I get my insurance through my husband’s employer, and I pay less and get better coverage than I would by purchasing an individual policy on the Affordable Care Act exchange.

Yet our household’s policy, like virtually all health insurance policies, becomes more expensive each year. And since the company pays about 85% of its employees’ premiums, it has sought a way to lower its costs.

Growth of financial incentives

Percentage of large employers that provide financial incentives in their health management programs.

Source: Mercer's National Survey of Employer-Sponsored Health Plans.

Year Percentage
2010 27%
2011 33%
2012 48%
2013 52%

So the company — like many other employers — has adopted a "carrot" approach to saving money on health insurance premiums, and it has offered to share its cost savings with employees.

Employees and their spouses/domestic partners can choose to pay the full price of their 15% share of premiums. Or they can participate in a wellness program to get a discount.

There are two levels of participation in our program. The discount is $10 per family member per month for meeting the lower healthy living requirementand $20 per family member per month for meeting higher standards.

As a result, my husband and I will save $480 on our 2014 premiums.

This program has been in place for three years, and each year the company has set the bar higher for earning the discount.

In the first year, we simply took an online health assessment to earn the full discount. And much of what we were asked to provide wasn't mandatory. So if we didn't want to share weight or blood pressure information, for example, we weren't required.

Still, some questions felt awfully personal: How did we rate our performance at work? How often were we nervous or depressed? We could answer however we liked, and we didn’t have to prove anything.

During the second year, we had to do things like log our workouts and our annual physicals to earn the full discount, in addition to completing the same health assessment. Again, though, no proof required.

Now, in the third year, it’s become significantly more difficult to earn the maximum discount.

We were still able to earn the full discount with user-supplied information as we did in the second year, but an easier way would have been to submit our choice of verified information.

For example, you can link your gym account with your wellness program account so it knows when you’ve been working out. You can wear a heart monitor that lets you upload data showing how much your workout elevated your heart rate and for how long. You can have a trainer evaluate your fitness and submit the results to the program. You can submit biometric information about your blood pressure, cholesterol, fasting glucose levels and other health markers.

I suspect that in the fourth year, we’re going to have to start handing over information that’s verified by our doctors, our gyms and our devices to earn the full discount.

It makes sense for companies to base rewards on verifiable activities. Giving employees discounted health insurance premiums if they aren’t really doing things to improve their health — just saying they are — isn’t going to save the company money.

But what are the implications of telling a company that’s closely connected with your employer how healthy you are?

The wellness program administrator assures me our health information will not be shared with my husband’s employer. In fact, the administrator is legally required to protect this information. The employer will only know whether we've done enough to earn a discount.

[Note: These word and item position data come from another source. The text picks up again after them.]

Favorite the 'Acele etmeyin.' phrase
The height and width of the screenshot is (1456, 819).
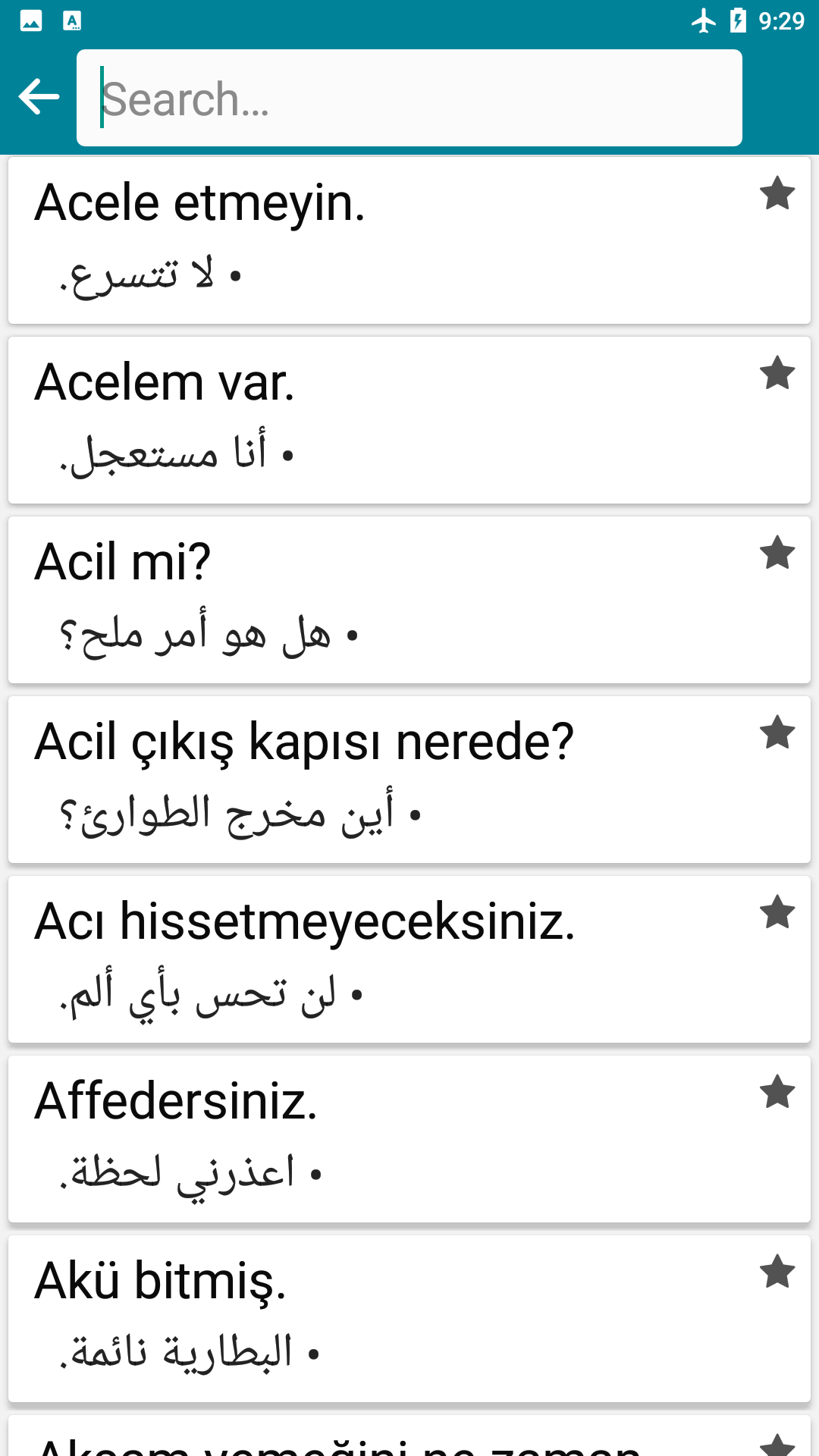(777, 193)
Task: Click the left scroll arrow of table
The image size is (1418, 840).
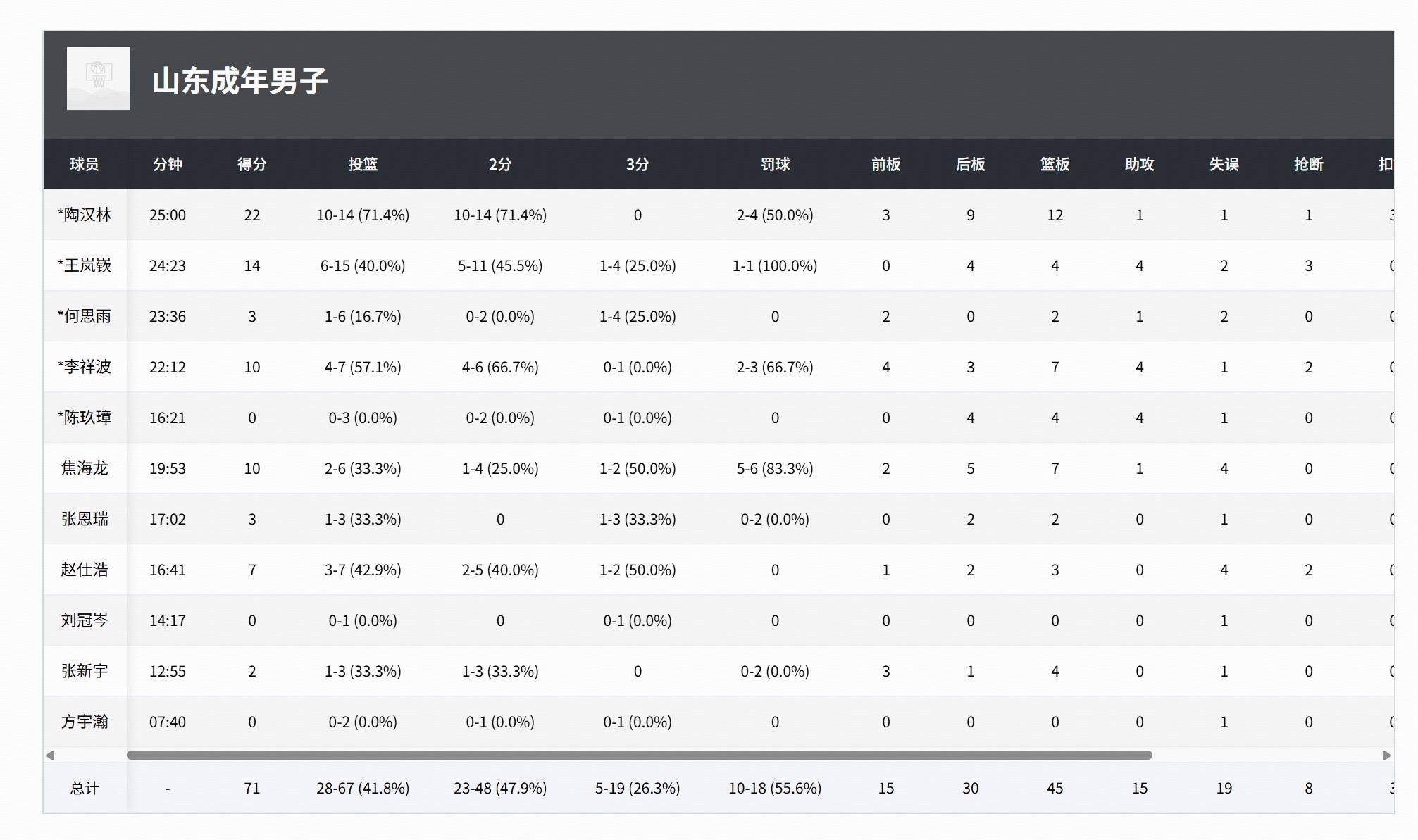Action: 50,756
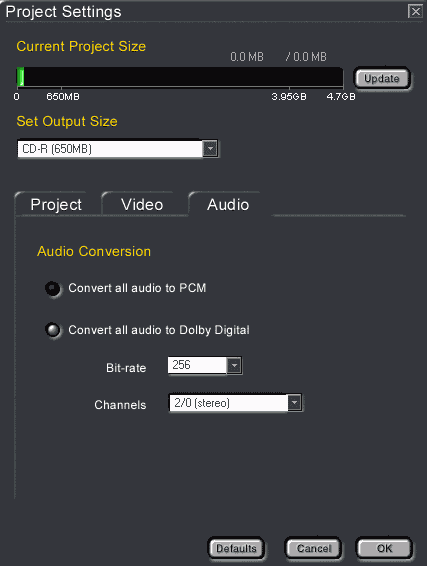This screenshot has width=427, height=566.
Task: Open the Channels dropdown arrow
Action: (295, 402)
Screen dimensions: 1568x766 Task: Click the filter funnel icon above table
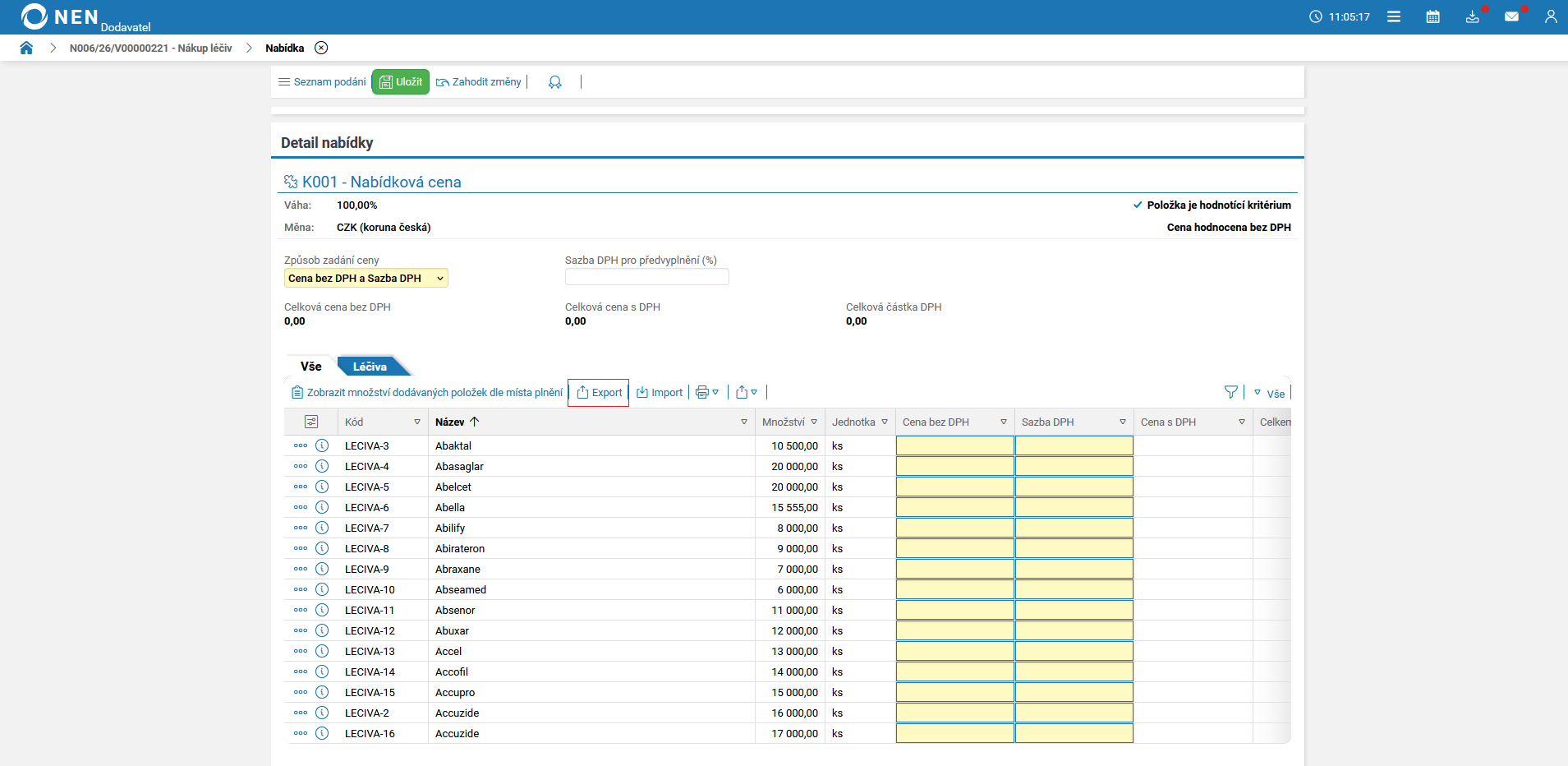(1230, 392)
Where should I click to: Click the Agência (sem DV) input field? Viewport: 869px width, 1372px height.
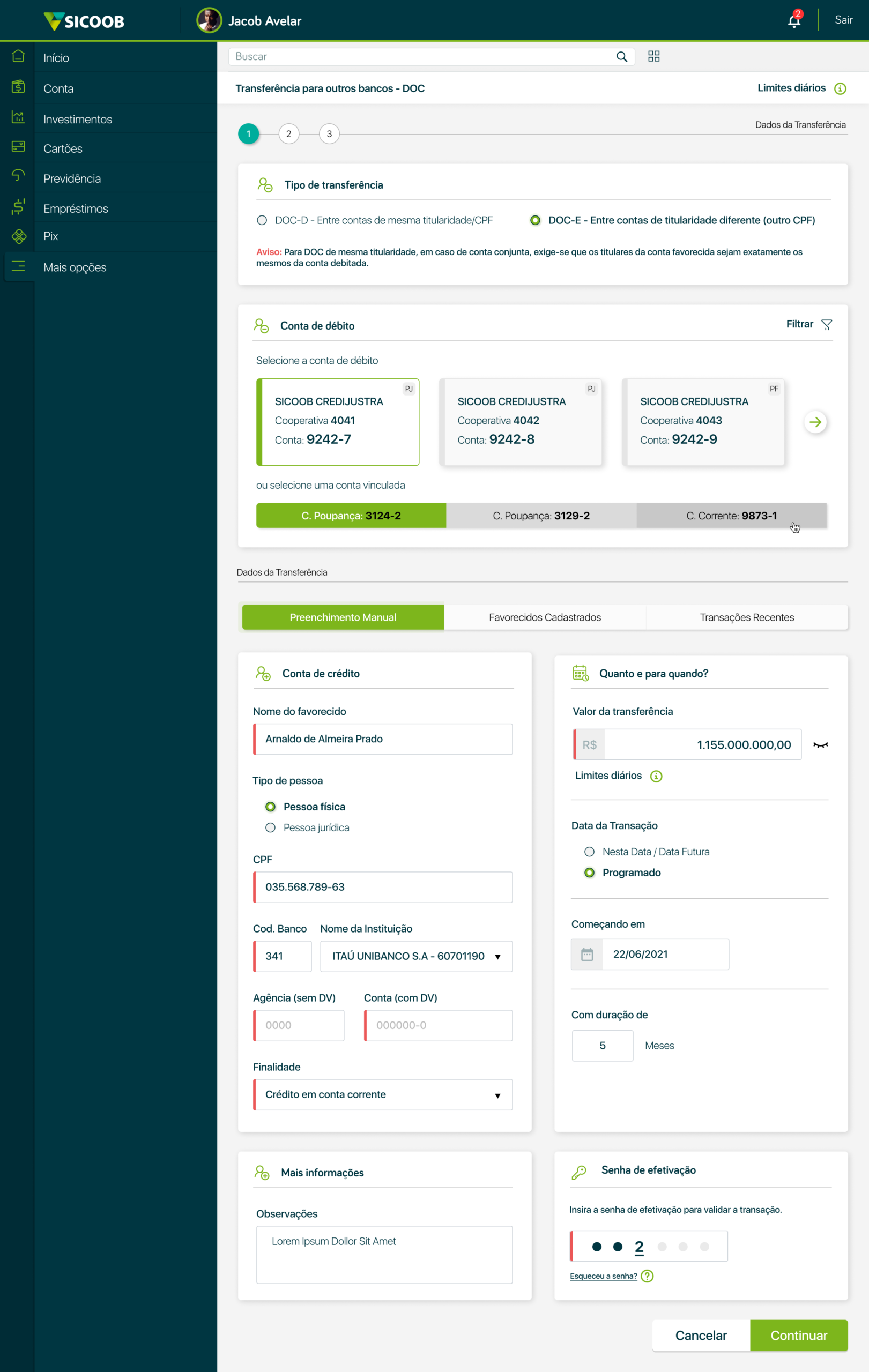[299, 1025]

But the administrator does share aggregate information so my husband's employer can see how much risk it faces based on the overall health of its workforce. Shared data also can help the employer evaluate whether the wellness program is accomplishing anything.

We’re assuming the protection of our health information between the wellness program and the employer is similar to using our insurance to go to the doctor. Employers don’t get access to that information despite paying the bulk of employees' health insurance premiums.

But there’s always some risk when you share personal information online, which is how this program is administered. A worst-case scenario might entail being passed over for a promotion because your employer has learned that you’re less healthy than you appear to be.

In future years, if the program continues to require us to provide greater details about our health, we might think twice about the potential risks and whether they’re worth the savings.